Trump told AP in the Friday interview that his administration would be 'announcing, probably on Wednesday, tax reform.' He repeated the declaration in remarks at the Treasury Department.

The president's remarks were taken to mean that comprehensive tax reform was on the way, even though he'd said earlier in the week, 'We have the concept of the plan.'

'We're going to be announcing it very soon,' he added during a speech in Wisconsin, apparently referring to an announcement about a tax structure concept, not a finished package.
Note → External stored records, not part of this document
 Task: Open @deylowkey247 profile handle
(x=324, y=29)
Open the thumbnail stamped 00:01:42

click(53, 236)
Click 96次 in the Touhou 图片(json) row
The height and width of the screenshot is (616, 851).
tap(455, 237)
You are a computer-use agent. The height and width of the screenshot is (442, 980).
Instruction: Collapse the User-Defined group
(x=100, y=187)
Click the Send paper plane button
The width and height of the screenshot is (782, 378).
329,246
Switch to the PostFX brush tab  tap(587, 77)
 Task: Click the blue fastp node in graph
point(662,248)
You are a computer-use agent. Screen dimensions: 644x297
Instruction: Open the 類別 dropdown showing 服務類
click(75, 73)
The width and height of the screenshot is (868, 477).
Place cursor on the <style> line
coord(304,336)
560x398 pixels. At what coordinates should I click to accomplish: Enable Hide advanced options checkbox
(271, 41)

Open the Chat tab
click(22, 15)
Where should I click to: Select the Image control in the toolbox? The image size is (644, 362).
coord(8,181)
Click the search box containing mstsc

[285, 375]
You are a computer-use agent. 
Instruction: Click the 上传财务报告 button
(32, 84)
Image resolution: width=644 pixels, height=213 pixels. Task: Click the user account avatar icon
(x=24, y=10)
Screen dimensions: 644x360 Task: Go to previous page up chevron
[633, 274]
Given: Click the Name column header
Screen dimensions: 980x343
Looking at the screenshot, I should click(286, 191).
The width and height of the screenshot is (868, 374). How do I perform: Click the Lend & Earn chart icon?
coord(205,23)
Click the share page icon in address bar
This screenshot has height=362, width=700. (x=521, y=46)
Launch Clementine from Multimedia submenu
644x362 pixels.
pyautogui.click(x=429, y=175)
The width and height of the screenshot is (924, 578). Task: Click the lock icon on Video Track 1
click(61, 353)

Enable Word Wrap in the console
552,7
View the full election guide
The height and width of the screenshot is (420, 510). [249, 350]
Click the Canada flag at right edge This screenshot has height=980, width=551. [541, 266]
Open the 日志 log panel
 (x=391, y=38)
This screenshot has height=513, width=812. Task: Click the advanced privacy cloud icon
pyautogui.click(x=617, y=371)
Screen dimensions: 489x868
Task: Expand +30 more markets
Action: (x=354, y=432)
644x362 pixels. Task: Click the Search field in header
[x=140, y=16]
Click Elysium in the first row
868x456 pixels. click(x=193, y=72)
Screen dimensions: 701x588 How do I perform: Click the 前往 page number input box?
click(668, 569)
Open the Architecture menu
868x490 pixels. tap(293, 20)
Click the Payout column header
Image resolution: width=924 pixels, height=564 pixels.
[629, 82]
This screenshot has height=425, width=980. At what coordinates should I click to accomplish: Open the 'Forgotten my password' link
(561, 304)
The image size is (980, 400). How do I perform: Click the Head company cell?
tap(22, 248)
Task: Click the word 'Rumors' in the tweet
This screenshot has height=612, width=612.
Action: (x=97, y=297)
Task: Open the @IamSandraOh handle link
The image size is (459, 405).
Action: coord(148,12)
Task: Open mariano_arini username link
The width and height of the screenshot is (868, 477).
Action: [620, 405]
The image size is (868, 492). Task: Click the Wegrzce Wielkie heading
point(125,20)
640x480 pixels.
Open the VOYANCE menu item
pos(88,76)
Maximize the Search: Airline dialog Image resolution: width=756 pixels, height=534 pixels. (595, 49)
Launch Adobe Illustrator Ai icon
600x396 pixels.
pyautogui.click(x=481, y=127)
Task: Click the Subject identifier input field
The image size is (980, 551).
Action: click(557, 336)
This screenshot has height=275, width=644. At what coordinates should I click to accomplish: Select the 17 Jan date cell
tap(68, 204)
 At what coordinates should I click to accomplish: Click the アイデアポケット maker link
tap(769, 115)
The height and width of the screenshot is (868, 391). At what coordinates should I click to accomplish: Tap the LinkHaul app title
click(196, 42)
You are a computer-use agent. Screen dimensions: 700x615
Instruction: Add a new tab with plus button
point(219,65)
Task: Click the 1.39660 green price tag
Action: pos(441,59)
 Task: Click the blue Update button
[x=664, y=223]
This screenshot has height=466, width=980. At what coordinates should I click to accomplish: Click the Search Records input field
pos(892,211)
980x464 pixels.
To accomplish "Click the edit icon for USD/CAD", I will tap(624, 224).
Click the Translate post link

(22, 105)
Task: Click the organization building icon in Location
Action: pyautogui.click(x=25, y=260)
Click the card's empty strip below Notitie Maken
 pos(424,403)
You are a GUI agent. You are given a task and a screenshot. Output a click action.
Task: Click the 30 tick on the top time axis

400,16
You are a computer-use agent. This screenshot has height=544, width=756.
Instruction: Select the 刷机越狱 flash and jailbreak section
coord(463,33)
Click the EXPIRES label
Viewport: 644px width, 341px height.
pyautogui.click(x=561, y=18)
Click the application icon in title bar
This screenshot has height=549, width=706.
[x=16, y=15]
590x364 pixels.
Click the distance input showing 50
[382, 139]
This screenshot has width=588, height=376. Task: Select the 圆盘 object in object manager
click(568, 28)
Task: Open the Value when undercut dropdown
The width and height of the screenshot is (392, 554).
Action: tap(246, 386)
Spicer affirmed on Monday that the president would 'outline' his tax plan in two days. The White House official would not offer any additional details, reminding reporters that Trump and his tax team still have 48 hours to finish their discussions.

'Will we have a generally better idea of where his thinking is?' one reporter asked.

Trump's spokesman said in response, 'I think you will have a better idea of where the President stands on tax reform and what he wants to accomplish. Yes.'

Mnuchin told reporters from the podium just before Spicer briefed that the president's 'objectives' have been clear all along.

'Middle income tax cut - a priority of the President’s. Simplification - the average American should be able to do their taxes on a large postcard. Business tax reform - we need to make business taxes competitive, and we expect, with doing that, we will bring back trillions of dollars from offshore,' he said.

To that a reporter said, 'It doesn’t sound like we’re going to get the finer details of what this tax reform package will entail. Is it a good idea to start talking about tax reform -- something that you say can’t be accomplished by August -- when you don’t have all the details?'

Mnuchin carefully replied, 'There will be details that will come out. And yes, I think it is important that we’re talking about it and we are going to move forward.'

He notably did promise the reporter the fine points of the plan would be released Wednesday.

The details of Trump's plan could make the difference when it comes to Republican support.

Ryan, a former chairman of the House Ways and Means committee, spent the last year helping to develop the border-adjustment package that cuts into the federal deficit.

'Our objective is, we will have a combined plan that come out, incorporating the principles that we've all agreed on,' Mnuchin said Wednesday.

In March, Trump told Fox News' Jesse Watters, 'We're going to get a big reduction, we're going to bring business down from 15 percent to 20 percent from 36 percent and 38 percent and higher in some instances.

'We are the highest taxed nation in the world. And we are going to bring taxes way down,' Trump said. 'And for middle income, we're also getting rid of brackets. We are going from 7 to 4 or 3 brackets. And that will be such a pleasure.'

At that time, Trump said Americans with limited income could see their tax burden go down to zero, however, and Mnuchin indicated Wednesday that it remains the case.

'I would like to see zero if you don’t make much. Like zero, and that's what it's going to be, it's going to be zero up to a level,' Trump said. 'Then it's going be 12.5 percent, 15 percent. It's going to be 10 percent.'

Trump promised then that his tax cut would rival the one Ronald Reagan passed his first year in office, 1981. It is regarded as the largest tax cut in American history.

'It will be the biggest tax cut since Reagan and probably bigger than Reagan,' Trump pledged.